• _TRY IT_
Among the entries below, take the line with "This screenshot has width=669, height=455." and the line with "How do I perform: Open 累计评价 5400 reviews?", and output them and every line between them exactly, with nothing else.

• _INFORMATION PROVIDED_
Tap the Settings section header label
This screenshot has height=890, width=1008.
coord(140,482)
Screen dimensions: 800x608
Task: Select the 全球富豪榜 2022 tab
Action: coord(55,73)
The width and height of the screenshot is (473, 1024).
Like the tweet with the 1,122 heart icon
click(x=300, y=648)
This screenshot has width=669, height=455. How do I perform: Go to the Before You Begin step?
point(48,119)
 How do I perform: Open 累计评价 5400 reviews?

...

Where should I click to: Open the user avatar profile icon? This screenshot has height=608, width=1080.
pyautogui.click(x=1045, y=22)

...

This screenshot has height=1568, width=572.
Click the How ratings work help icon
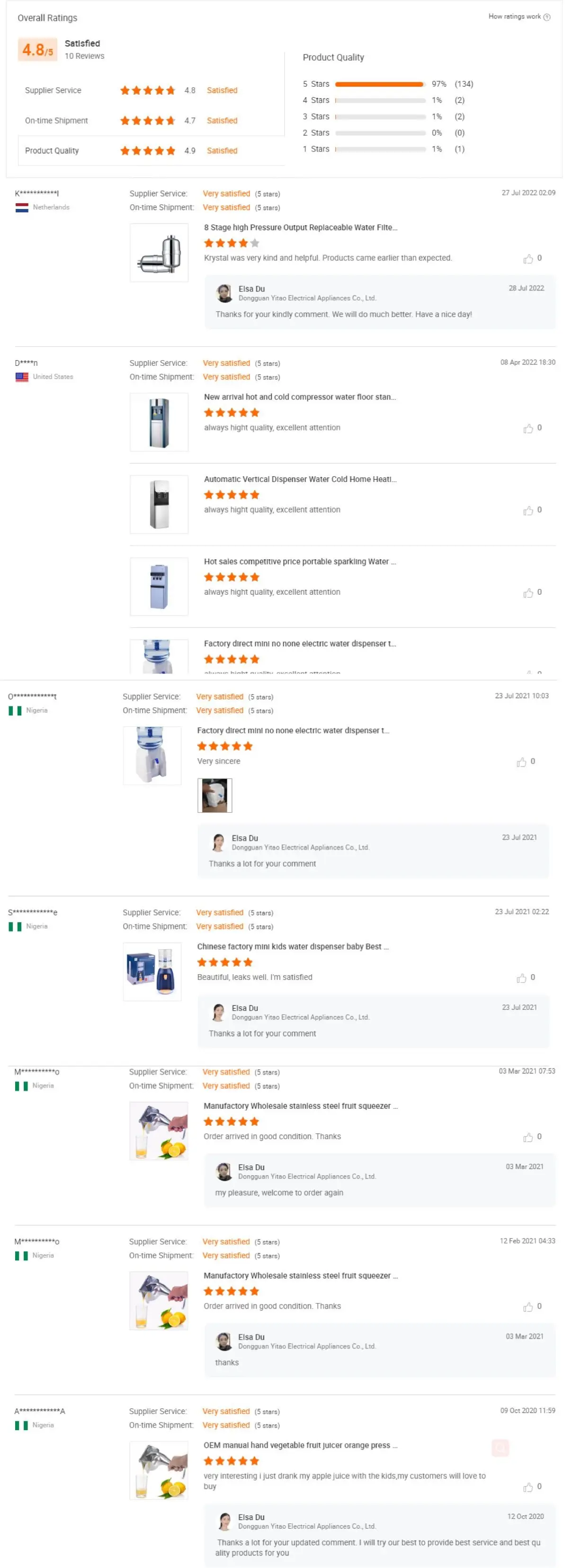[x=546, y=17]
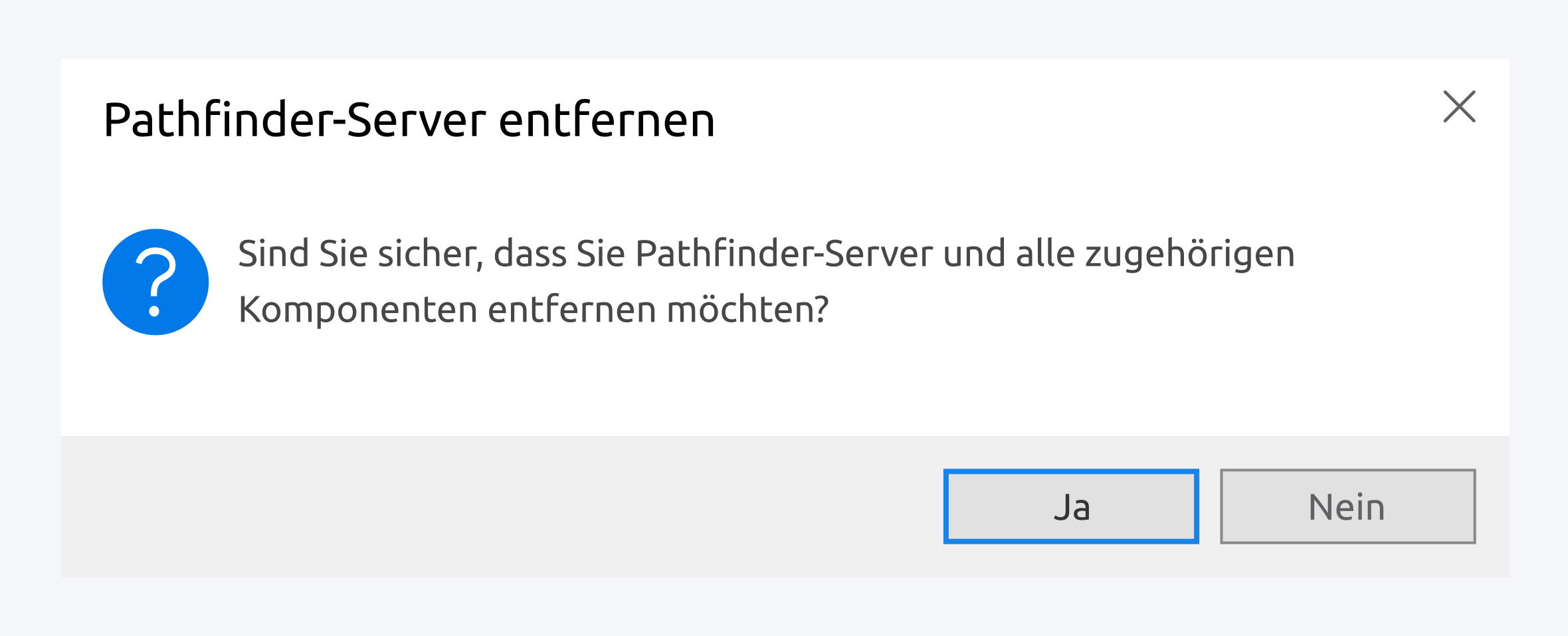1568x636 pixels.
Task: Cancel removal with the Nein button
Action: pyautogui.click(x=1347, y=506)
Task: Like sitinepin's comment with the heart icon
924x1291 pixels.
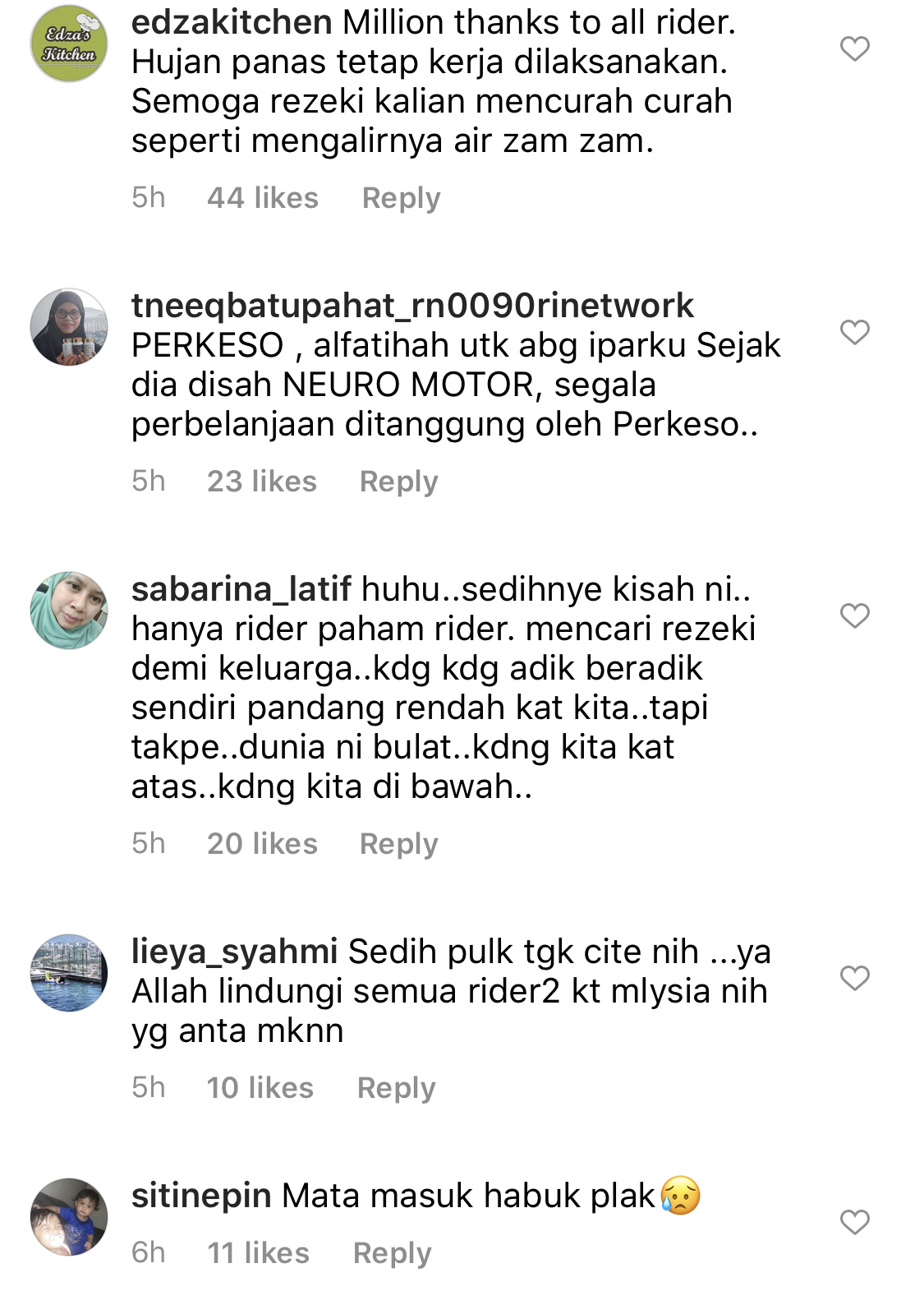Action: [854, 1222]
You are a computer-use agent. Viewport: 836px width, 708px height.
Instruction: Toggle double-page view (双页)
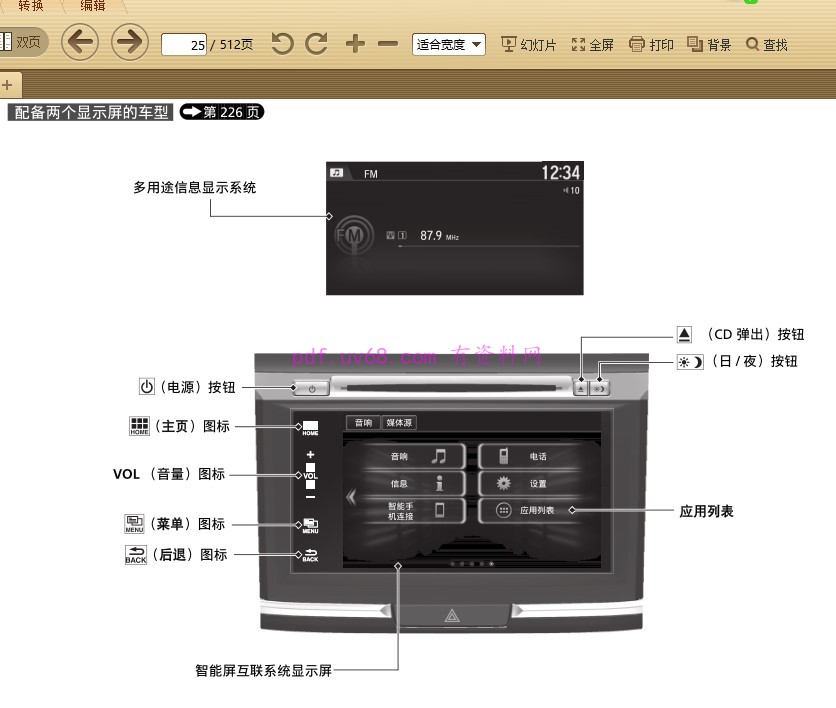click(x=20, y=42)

• _YOUR RESPONSE_
This screenshot has width=669, height=455. How do I perform: Go to the Before You Begin step?
point(48,119)
 How do I perform: Open 累计评价 5400 reviews?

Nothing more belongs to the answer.